Estrictamente hablando, el sillón no representa al cargo institucional como decíamos, sino que más precisamente representa lo peor de esos cargos: privilegios legales, irregulares e ilegales: no es preciso concretar porque en esto nos sobra imaginación; en definitiva, todo eso con lo que nos saturan los medios y que apenas pesa en la conciencia de la gente por la sencilla razón de que ya lo daban por descontado. Al menos esa parte de la población indolente, que se regocija en la ignorancia política mientras mantiene con los políticos una relación de amor-odio considerándolos un mal necesario y metiéndolos a todos en el mismo saco, el saco confeccionado por los grandes grupos mediáticos de uno y otro lado, que al final son todos del lado de Arriba.

 

¿Qué pasaría si yo me presentara en la próxima reunión de mi comunidad de vecinos y dijera que durante años todo se ha hecho mal, que yo tengo muy claro lo que se debe hacer, que aquí está la lista y adiós muy buenas que se apañe el nuevo presidente? ¿Qué pasaría en cualquier colectivo si yo planteara críticas y aportara ideas... para que otro las trabajasen?

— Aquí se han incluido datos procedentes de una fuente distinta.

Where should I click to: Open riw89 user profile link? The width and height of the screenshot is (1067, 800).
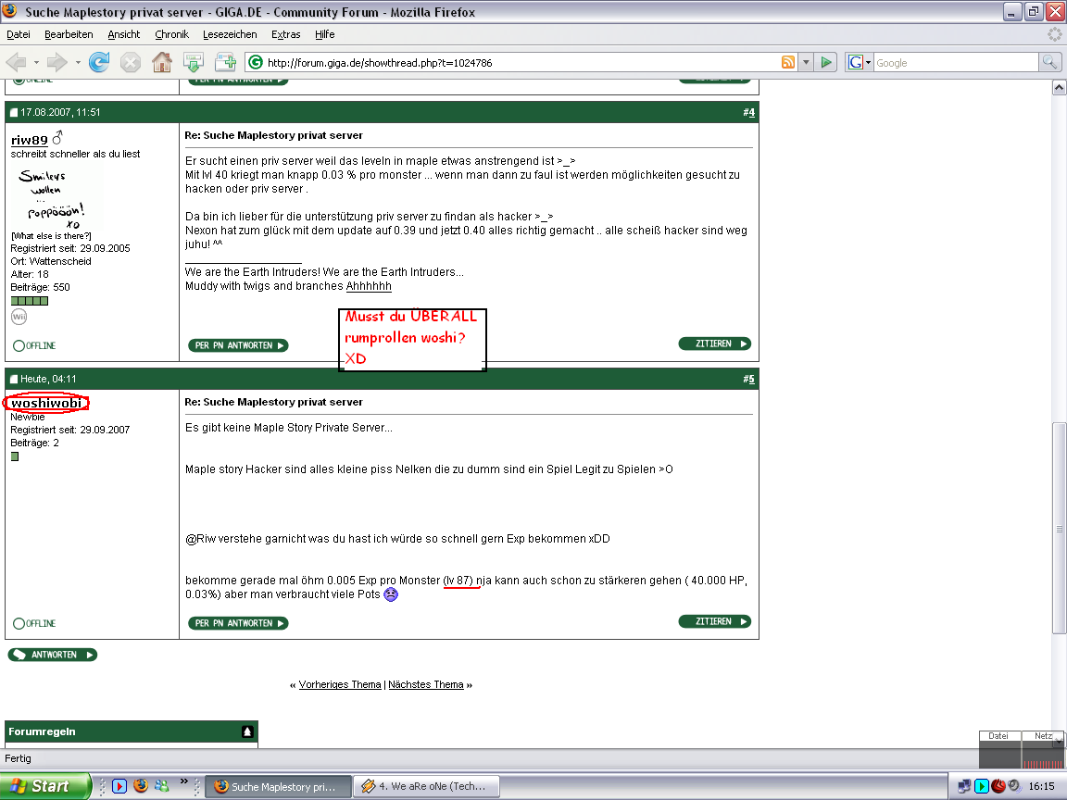click(x=29, y=140)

Desde luego que a nadie le parecería razonable: si uno critica y pretende que las cosas se hagan de otro modo, lo lógico, lo honesto, es responsabilizarte personalmente, ponerte manos a la obra y no dejarles el marrón a los otros, máxime si los otros son precisamente los que tú has criticado.

 

Se podrá estar de acuerdo o no en que trasladar la lucha de la calle a las instituciones es una buena estrategia para los de abajo —ese es otro debate— pero si investimos de dignidad al sillón asegurándonos de cortar de raíz las ilegalidades e irregularidades que propician, si conseguimos mantener un comportamiento ético mientras los ocupemos, y si además —como ya está haciendo Podemos— recortamos drásticamente incluso los privilegios legales que ahora traen de regalo, entonces me da que “pedir sillones” no solo dejará de ser una descalificación, sino que se convertirá en lo que ya es en cualquier otro ámbito: una declaración de compromiso. Será como pedir la pluma para escribir, la tiza para enseñar o la guitarra para tocar, será bajar al tajo para cambiar la vida de la gente.